Exercise objective:
Lines from the entries below that hold "thumbnail" form the answer; copy all of them.

Records provided:
# # #
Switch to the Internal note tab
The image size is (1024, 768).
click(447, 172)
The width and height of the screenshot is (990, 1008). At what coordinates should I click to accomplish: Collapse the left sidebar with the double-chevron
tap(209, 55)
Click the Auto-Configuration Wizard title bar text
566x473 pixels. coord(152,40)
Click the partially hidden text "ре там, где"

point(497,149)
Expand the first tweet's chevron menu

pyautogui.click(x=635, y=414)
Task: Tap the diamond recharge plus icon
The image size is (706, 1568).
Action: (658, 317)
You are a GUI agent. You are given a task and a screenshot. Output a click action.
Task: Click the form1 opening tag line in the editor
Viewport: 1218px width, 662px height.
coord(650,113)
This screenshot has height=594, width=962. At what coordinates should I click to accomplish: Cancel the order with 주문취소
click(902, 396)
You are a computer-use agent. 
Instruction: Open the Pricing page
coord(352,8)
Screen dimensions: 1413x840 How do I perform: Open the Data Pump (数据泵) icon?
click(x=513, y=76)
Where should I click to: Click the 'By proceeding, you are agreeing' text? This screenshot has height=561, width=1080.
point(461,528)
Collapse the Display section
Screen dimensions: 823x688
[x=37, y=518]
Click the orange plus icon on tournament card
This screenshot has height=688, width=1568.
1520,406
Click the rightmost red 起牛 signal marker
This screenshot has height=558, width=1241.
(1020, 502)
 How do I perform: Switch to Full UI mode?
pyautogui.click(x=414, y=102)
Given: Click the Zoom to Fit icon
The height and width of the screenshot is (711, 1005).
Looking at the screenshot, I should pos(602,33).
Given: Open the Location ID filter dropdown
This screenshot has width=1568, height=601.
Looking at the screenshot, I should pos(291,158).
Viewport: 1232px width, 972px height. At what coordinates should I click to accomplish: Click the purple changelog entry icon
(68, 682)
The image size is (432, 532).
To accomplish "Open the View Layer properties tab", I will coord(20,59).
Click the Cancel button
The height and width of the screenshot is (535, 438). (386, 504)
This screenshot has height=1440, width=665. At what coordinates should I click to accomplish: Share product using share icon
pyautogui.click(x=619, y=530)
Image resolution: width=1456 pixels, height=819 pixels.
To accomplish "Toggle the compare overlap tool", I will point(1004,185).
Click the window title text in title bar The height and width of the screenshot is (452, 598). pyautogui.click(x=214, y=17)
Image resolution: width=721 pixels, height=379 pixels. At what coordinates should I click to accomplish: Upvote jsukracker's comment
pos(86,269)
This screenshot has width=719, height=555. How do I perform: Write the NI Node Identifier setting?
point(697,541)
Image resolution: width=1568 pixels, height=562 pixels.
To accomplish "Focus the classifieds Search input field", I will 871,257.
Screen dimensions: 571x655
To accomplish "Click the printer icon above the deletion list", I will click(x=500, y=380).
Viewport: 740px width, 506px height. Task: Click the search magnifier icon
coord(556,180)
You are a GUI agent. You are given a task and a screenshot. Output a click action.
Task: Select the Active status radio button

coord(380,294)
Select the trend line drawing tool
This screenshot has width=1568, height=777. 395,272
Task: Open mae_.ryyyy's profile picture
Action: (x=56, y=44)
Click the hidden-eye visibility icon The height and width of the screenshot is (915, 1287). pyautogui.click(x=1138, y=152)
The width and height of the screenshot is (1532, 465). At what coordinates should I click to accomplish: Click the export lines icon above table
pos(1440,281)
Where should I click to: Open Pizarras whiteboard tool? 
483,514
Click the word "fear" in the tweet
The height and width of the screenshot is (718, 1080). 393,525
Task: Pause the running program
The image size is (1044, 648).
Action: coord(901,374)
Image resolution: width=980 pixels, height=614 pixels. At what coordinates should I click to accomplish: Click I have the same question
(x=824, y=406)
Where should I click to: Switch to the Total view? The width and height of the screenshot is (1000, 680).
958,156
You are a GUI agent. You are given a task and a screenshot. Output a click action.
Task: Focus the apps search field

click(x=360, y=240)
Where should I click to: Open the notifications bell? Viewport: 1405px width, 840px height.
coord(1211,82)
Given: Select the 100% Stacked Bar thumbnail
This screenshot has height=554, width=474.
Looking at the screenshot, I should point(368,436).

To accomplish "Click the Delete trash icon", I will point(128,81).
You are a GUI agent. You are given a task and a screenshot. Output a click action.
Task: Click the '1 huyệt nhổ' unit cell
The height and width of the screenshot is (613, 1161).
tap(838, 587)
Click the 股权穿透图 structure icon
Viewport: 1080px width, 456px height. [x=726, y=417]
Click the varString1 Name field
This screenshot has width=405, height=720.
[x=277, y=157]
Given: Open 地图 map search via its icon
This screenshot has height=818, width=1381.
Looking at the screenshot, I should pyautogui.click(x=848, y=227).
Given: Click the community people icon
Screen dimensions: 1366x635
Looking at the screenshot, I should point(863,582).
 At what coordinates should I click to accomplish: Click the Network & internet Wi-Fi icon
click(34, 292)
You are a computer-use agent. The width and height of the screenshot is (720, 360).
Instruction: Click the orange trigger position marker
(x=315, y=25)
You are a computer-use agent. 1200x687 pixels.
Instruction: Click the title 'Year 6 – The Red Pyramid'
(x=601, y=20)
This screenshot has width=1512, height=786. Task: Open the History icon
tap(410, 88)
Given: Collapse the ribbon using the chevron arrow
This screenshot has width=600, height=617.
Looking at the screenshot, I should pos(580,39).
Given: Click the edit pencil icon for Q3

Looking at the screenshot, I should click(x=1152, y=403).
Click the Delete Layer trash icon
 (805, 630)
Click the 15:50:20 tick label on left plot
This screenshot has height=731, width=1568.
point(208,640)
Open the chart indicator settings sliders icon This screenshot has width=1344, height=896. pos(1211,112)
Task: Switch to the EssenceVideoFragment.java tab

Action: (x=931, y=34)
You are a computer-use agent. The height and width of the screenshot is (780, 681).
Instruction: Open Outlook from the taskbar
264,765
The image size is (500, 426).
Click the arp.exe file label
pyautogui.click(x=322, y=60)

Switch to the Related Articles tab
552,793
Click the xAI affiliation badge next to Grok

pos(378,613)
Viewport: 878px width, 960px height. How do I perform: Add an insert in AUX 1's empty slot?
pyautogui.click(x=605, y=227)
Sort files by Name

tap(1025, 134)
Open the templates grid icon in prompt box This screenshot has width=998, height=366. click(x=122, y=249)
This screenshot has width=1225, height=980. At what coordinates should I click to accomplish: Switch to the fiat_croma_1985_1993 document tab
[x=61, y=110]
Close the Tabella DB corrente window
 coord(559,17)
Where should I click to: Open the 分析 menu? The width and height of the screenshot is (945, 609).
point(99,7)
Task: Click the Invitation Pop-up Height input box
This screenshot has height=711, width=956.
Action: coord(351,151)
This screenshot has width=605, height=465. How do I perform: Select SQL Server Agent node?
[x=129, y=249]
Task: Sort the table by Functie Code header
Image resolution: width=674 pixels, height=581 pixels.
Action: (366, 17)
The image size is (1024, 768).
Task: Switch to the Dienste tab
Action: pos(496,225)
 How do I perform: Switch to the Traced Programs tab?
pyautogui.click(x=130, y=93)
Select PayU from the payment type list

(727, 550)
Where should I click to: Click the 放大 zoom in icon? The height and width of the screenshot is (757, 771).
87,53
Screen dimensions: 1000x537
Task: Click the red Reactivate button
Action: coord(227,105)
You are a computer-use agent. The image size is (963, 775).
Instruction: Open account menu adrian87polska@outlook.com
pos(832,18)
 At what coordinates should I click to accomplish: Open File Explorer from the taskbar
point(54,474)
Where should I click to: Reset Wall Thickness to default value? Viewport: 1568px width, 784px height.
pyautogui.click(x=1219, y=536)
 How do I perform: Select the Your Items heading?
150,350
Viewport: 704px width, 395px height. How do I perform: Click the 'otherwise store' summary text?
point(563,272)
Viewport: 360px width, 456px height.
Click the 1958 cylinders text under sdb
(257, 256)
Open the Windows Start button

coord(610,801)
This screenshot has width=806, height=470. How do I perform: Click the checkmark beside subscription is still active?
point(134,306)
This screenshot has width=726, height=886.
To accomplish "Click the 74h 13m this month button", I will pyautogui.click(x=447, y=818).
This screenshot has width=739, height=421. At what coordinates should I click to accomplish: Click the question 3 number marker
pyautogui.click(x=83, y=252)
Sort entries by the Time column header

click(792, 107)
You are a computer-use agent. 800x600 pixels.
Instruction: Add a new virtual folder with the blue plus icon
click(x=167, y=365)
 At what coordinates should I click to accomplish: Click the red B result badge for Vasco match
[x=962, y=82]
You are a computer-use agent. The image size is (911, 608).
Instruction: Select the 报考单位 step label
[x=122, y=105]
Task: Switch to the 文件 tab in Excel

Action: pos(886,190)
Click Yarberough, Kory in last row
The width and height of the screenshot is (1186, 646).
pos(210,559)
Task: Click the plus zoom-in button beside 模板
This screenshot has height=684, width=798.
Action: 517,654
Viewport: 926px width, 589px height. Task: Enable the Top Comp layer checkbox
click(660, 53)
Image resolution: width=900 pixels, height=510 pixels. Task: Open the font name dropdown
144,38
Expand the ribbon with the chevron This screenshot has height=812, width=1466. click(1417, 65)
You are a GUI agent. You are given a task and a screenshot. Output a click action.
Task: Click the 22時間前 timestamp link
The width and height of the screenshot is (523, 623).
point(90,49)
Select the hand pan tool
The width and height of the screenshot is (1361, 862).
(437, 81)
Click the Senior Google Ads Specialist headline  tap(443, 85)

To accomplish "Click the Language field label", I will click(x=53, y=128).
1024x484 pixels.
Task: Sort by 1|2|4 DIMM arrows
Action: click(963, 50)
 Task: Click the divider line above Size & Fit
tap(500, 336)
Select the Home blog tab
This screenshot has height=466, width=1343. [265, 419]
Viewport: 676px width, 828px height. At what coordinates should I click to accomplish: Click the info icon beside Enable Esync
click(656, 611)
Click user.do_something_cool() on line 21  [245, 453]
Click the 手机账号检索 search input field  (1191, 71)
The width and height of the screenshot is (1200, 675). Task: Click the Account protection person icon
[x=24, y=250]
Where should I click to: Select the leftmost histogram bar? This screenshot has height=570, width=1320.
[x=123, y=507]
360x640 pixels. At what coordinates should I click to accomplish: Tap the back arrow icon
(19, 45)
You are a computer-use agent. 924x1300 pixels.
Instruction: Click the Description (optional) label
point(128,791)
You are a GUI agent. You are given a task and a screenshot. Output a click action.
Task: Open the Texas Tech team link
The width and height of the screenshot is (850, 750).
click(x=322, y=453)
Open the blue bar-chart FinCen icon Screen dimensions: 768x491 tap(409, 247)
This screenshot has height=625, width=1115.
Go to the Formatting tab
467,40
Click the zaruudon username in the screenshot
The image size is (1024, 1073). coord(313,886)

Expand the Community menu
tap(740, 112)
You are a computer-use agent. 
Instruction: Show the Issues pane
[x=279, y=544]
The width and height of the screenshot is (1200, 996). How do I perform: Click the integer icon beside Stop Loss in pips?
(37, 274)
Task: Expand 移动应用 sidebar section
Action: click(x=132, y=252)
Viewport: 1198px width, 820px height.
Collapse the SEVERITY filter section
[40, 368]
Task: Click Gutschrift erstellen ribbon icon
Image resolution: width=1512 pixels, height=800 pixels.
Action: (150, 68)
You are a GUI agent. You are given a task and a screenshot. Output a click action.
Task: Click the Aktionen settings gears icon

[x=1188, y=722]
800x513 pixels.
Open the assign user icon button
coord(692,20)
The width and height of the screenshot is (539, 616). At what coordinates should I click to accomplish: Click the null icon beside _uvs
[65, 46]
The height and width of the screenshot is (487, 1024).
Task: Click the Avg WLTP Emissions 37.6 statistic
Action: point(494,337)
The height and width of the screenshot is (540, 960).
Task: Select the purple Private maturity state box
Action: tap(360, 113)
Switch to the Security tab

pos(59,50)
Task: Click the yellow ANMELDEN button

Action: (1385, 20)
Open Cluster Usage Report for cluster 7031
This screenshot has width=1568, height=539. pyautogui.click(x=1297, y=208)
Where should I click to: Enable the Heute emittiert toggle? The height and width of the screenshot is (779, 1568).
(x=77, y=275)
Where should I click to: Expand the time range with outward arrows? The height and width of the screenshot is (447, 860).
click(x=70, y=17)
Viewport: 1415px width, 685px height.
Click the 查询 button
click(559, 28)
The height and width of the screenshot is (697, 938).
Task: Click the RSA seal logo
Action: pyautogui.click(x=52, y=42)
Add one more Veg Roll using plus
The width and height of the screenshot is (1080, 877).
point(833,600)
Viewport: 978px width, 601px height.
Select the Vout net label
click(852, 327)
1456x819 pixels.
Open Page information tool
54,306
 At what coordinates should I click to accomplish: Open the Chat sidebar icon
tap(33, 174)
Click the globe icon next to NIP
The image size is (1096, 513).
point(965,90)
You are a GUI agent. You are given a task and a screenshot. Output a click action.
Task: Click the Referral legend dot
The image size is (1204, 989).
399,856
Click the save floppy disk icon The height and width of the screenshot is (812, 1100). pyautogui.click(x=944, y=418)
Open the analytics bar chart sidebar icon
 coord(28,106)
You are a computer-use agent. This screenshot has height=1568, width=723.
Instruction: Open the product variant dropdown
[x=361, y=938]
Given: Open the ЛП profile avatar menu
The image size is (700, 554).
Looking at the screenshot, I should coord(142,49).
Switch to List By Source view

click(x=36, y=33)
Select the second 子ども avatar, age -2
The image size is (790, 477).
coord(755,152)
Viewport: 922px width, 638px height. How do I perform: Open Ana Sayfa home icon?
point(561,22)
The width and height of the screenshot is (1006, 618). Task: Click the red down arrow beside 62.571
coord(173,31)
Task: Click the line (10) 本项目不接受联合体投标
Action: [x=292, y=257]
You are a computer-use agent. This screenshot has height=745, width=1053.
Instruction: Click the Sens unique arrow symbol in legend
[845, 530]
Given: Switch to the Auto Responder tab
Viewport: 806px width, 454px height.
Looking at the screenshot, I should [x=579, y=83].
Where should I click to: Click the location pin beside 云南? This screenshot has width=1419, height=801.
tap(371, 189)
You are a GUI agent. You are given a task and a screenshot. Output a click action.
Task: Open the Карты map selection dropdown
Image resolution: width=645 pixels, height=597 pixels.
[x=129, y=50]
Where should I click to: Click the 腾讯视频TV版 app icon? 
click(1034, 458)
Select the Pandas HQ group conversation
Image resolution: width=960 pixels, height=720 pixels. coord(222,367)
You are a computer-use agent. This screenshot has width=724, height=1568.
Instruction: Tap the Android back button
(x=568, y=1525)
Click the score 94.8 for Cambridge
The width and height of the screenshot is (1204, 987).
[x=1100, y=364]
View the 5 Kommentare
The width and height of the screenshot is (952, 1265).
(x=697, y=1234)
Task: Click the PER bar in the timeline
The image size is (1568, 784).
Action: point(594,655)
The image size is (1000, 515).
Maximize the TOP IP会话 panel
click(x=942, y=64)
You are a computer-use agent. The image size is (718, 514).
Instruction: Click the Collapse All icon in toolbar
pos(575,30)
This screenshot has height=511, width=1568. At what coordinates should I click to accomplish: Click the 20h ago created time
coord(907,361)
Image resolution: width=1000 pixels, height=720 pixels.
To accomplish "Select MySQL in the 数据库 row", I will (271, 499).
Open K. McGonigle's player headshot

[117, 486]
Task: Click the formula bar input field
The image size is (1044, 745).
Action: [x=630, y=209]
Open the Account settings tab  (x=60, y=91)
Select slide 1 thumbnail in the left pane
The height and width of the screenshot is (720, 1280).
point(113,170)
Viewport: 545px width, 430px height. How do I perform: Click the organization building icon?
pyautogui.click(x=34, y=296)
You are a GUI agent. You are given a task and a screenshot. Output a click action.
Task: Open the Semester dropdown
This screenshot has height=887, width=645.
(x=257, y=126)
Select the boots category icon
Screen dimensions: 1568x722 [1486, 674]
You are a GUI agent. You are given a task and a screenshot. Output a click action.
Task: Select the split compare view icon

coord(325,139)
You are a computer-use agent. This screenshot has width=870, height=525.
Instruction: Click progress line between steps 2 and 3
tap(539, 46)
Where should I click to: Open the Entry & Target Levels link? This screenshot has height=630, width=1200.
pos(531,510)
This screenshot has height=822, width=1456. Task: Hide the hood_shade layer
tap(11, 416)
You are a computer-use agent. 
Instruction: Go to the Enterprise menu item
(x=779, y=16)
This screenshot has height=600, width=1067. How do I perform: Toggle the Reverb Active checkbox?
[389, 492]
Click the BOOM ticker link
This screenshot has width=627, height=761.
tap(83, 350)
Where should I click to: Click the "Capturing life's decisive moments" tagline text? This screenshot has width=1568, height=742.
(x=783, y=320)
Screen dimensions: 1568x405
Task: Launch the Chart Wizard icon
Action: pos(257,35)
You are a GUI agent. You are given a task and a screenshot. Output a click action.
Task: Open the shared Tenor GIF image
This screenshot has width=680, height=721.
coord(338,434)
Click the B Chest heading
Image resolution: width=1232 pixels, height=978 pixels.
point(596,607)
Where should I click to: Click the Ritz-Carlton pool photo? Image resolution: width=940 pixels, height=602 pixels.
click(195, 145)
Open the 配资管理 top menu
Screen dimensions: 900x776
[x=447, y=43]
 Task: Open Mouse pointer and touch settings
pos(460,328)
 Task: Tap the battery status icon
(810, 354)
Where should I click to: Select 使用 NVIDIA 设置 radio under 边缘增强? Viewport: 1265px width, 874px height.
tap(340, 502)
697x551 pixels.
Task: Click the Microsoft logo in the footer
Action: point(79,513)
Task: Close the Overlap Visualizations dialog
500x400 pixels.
# # #
Final answer:
Given: Select the 100% Stacked Bar thumbnail
Select slide 1 thumbnail in the left pane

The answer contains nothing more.